DIRECTION 1 =>
In the post about John Boyd, do the following statements agree with the text? (a) Boyd bet that an opponent starting on his tail would lose that position within 40 seconds. (b) The Air Force rejected the results of Boyd's aircraft design work. (c) The Air Force contributed 30 minutes to Boyd's eulogy. Answer yes or no for each, quoting the deciding words.
DIRECTION 2 =>
Carry the post about John Boyd forward from its final sentence.

SUPPLIED TEXT =>
####################

Friday, July 23, 2010

The Ultimate Theory of Everything

Not our name.... Yet, this was the operating concept behind a body of theory of potential relevance to librarianship. It comes far afield from the realm of military strategy. Librarians have little to do with guns, bombs, and airplanes; probably the closest approach to this realm would be encounters with government agents attempting to enforce the Patriot Act against which the principles of our profession tend to align us in opposition. However, librarianship now, as seen in our discussion of the future, has everything to do with issues of survival. For this reason and out of a posture of free inquiry, it behooves us to look at whatever may be useful to the profession.

To understand the theory, it is important to understand the creator. This person was John R. Boyd, an Air Force officer who is virtually unknown. He began his career as a self-proclaimed "Top Gun" style fighter pilot after the Korean War who had a standing bet that any opponent starting out on the tail (dominant) position on his aircraft would have his role reversed within 40 seconds. He never lost. After completing the definitive tactical manual for air combat, he moved on to make major contributions to the design of the F-15 and F-16 fighter planes which have played a dominant role in national defense for the last decades. His ideas continued to evolve beyond aerial warfare to grapple with the very foundations of military theory. Along the way, his naturally abrasive personality grew positively eccentric. Already disliked by the Air Force for interfering with their airplane designs (though they embraced his results), Boyd took to roaming the Pentagon in a tattered bathrobe and slippers. For almost no reason at all, he was capable of collaring four star generals and shouting criticisms in their face in a shower of spittle. His profane fighter pilot's language would make secretaries weep, and his own supporters speculated that he "did not have both oars in the water." Yet out of his ruminations grew a body of theory of conflict in any form, and some hints suggest that his ideas were fundamental to the fabulous success of the U.S. military in its two Gulf Wars (in military terms anyway). At Boyd's funeral in 1997, the Air Force from whom he was almost completely estranged contributed 11 minutes to his eulogy. Nevertheless, the work of this shadowy figure on survival deserves the attention of librarians facing an uncertain future in a competitive environment.

####################

DATA SEGMENT =>
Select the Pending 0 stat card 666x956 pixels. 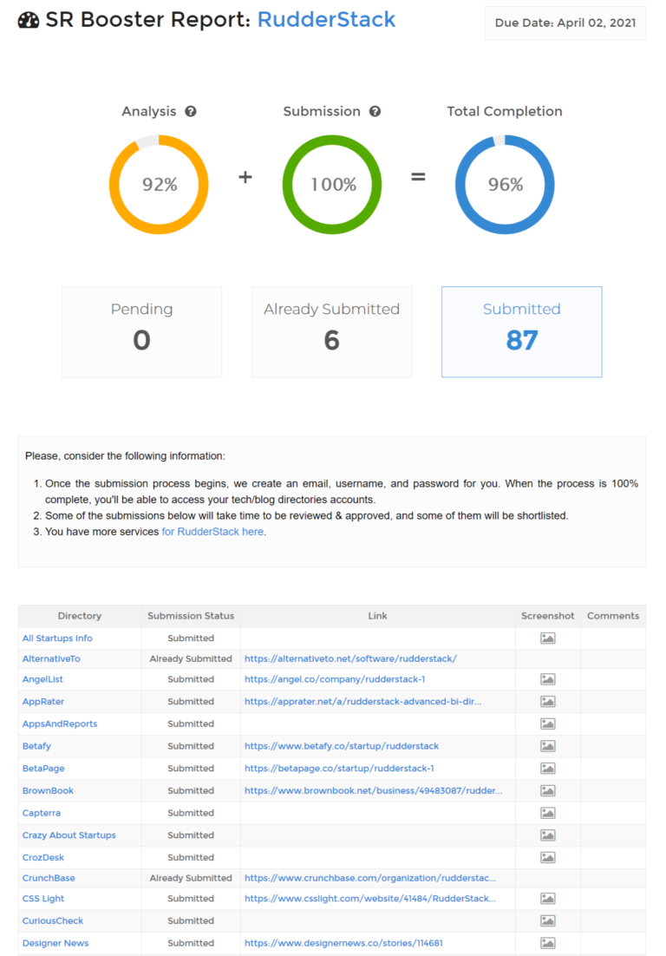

####################

TASK RESULT 1 =>
(a) Yes: "any opponent starting out on the tail (dominant) position on his aircraft would have his role reversed within 40 seconds"
(b) No: "(though they embraced his results)"
(c) No: "contributed 11 minutes to his eulogy"

TASK RESULT 2 =>
There is no definitive written record of Boyd's ideas. They were delivered in idiosyncratic and near incomprehensible slide presentations lasting up to 13 hours. Only smaller, suggestive documents and secondary sources remain. The basis of his theory was three scientific concepts: 1) Goedel's Incompleteness Theorem 2) Heisenberg's Uncertainty Principle and 3) Entropy and the Second Law of Thermodynamics. From these he reasoned that any organization exists in an infinitely complex and dynamic universe. Thus, no organization can encompass within itself all the tools necessary to deal with the challenges it will encounter. To survive, the organization must continually adapt to its environment through a procedure which became formalized as the Observation, Orientation, Decision, Action Loop (OODA). In terms of the airplanes which were Boyd's original subject, the observation step involved perceiving a threat. The orientation step called for formulating a list of options for response--attack or flee, in which direction, and how. The decision step required choosing an option, and the final step was to execute it. With this formalism, the criteria for success was found to correlate almost exclusively with the SPEED with which the organization cycled through this process. In the airplane example, success did not depend on the speed, turning radius, range or any physical quality of the airplane nor the level of training, eyesight or particular attribute of the pilot, as one might suppose, but on the speed at which the system of pilot and airplane could run the decision cycle. The power of this theory lay in its broad application to any sufficiently defined organization whether it was the entire Marine Corps which formulated a new doctrine of maneuver based on this system, the entire military forces of the United States, or companies in the business world or sports teams all of which have found notable success with these ideas. The rhetoric surrounding the theory is more pervasive than one might realize. When former Secretary of State Colin Powell called for "getting inside the decision cycle" of terrorists following 9/11, he was virtually quoting Boyd's ideas.

So, the message for libraries to consider as they organize for the future is clear: Survival depends on the speed of decision cycling.

Boyd, J.R., 1976. Destruction and Creation.

Coram, R., 2002. Boyd: The Fighter Pilot Who Changed the Art of War. Little, Brown, New York.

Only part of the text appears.